Task description. Arrange everything from the line containing "Click the 20000.00" down to the line containing "point(1235,626)" as a numbered list, leaving out blank lines.

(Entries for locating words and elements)
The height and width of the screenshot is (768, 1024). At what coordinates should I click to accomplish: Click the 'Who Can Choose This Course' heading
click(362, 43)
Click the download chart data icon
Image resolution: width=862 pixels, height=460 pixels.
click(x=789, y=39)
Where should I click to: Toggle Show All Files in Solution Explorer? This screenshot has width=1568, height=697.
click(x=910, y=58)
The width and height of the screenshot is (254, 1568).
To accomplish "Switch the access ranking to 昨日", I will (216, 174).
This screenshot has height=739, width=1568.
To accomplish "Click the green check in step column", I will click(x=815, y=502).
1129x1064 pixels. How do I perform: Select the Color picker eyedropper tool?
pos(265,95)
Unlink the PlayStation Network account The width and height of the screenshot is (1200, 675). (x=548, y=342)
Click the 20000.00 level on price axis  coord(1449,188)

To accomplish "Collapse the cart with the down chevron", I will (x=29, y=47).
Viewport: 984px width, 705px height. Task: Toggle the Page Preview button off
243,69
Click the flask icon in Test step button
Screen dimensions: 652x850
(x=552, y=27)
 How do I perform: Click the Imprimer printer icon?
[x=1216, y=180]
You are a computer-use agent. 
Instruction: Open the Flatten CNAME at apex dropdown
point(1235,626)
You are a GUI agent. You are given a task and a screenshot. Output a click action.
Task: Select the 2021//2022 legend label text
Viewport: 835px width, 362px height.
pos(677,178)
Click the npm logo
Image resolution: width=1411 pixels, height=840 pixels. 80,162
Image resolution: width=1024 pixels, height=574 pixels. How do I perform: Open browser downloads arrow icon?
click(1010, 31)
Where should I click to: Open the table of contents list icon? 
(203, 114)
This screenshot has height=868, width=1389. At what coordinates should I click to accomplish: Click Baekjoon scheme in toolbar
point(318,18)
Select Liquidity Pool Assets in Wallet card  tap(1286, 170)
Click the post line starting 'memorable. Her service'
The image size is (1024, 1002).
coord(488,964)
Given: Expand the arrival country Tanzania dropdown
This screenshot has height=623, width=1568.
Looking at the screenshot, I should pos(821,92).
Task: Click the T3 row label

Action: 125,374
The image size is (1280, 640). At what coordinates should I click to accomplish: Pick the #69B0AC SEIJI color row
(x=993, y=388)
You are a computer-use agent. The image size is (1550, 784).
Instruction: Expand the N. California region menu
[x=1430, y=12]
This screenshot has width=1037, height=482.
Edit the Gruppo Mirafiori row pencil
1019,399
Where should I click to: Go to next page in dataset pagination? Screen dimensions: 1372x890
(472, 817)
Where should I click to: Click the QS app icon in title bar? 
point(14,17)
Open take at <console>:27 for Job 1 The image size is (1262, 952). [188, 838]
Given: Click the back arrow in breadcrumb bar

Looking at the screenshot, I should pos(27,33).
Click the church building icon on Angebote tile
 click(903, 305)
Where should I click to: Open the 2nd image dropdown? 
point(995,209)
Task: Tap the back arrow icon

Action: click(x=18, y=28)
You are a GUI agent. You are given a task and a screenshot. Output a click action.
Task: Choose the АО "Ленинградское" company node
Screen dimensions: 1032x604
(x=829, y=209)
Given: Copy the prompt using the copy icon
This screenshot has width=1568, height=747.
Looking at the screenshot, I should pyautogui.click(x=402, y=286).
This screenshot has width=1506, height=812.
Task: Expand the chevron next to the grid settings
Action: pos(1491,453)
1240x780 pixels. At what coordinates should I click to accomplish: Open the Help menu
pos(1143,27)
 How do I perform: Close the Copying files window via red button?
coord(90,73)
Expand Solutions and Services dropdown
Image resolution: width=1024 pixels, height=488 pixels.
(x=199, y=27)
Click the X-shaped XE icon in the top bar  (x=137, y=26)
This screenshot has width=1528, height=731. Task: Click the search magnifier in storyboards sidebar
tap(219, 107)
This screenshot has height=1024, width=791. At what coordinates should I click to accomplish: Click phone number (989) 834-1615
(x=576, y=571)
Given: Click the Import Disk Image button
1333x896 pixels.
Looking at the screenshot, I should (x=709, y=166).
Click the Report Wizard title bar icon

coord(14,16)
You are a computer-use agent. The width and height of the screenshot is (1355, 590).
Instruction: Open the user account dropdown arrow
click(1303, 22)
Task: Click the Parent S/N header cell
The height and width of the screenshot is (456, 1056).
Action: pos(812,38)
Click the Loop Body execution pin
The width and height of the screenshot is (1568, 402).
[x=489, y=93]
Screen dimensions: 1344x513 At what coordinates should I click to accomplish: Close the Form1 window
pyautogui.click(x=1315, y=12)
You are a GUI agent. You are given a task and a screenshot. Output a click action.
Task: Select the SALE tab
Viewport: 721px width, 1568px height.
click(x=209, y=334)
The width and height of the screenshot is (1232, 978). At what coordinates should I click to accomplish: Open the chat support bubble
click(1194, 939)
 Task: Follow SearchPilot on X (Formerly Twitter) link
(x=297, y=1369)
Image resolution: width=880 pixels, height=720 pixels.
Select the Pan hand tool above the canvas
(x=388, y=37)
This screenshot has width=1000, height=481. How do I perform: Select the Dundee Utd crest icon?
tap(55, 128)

Answer below.
1. Click the 20000.00 level on price axis  coord(1449,188)
2. To accomplish "Collapse the cart with the down chevron", I will (x=29, y=47).
3. Viewport: 984px width, 705px height. Task: Toggle the Page Preview button off
4. 243,69
5. Click the flask icon in Test step button
6. Screen dimensions: 652x850
7. (x=552, y=27)
8.  How do I perform: Click the Imprimer printer icon?
9. [x=1216, y=180]
10. You are a computer-use agent. 
11. Instruction: Open the Flatten CNAME at apex dropdown
12. point(1235,626)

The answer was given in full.